Collected data entries
|---|

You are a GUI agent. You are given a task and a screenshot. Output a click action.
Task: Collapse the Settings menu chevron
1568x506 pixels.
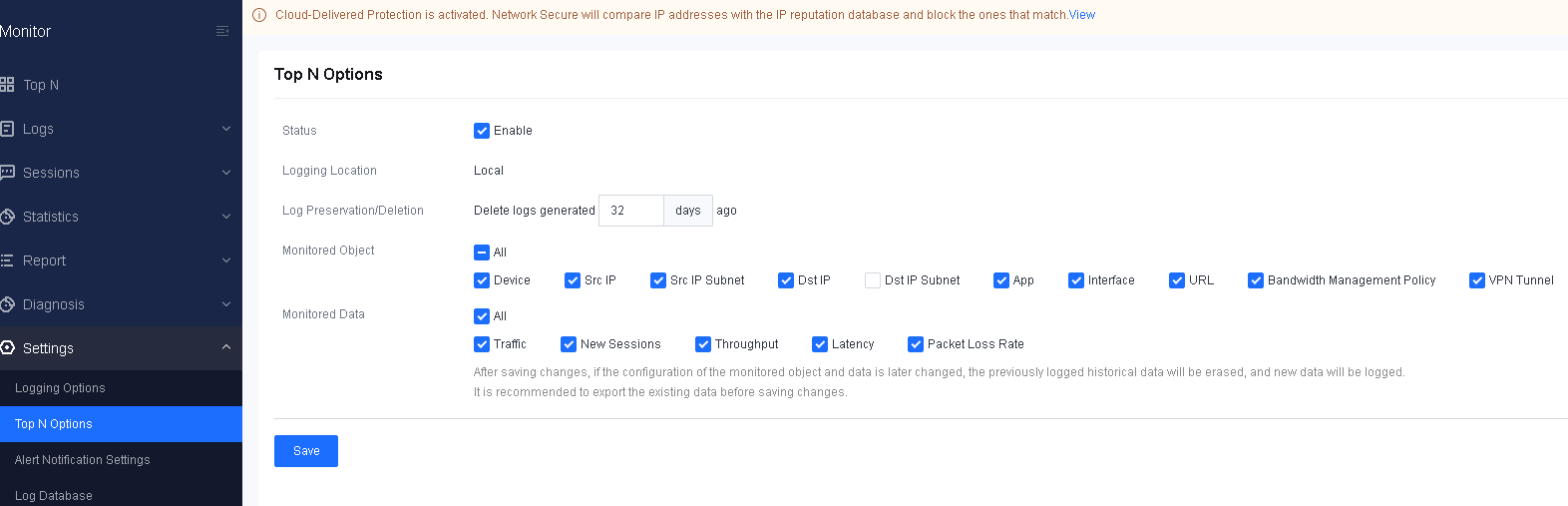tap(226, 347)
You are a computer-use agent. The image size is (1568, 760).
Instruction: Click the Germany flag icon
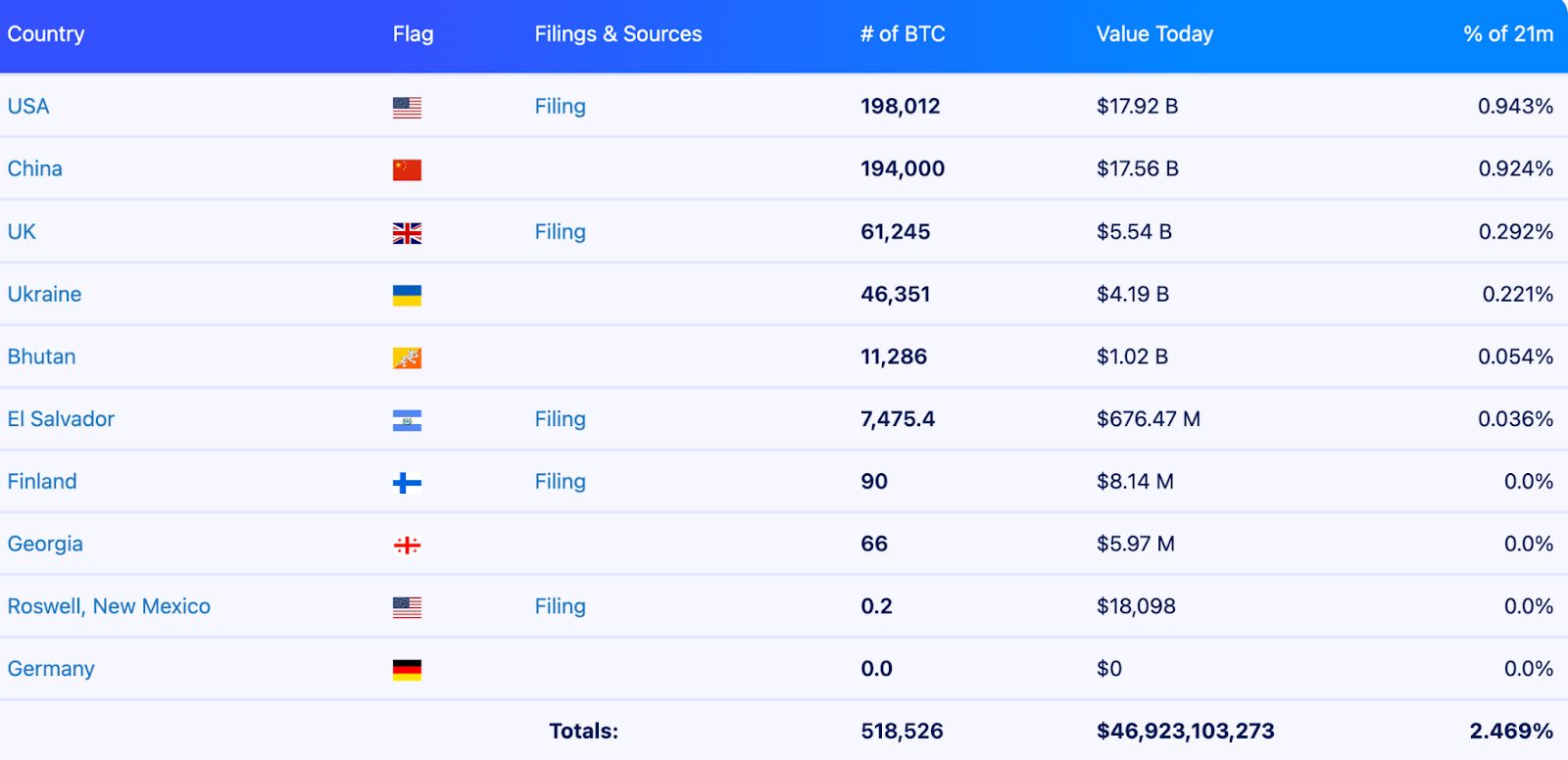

|---|

▶ Exercise aim
The answer must consist of each line from the data that includes the string "agent".

▶ Solved exercise
You are a GUI agent. You are given a task and a screenshot. Output a click action.
You are a computer-use agent. The image size is (1568, 760).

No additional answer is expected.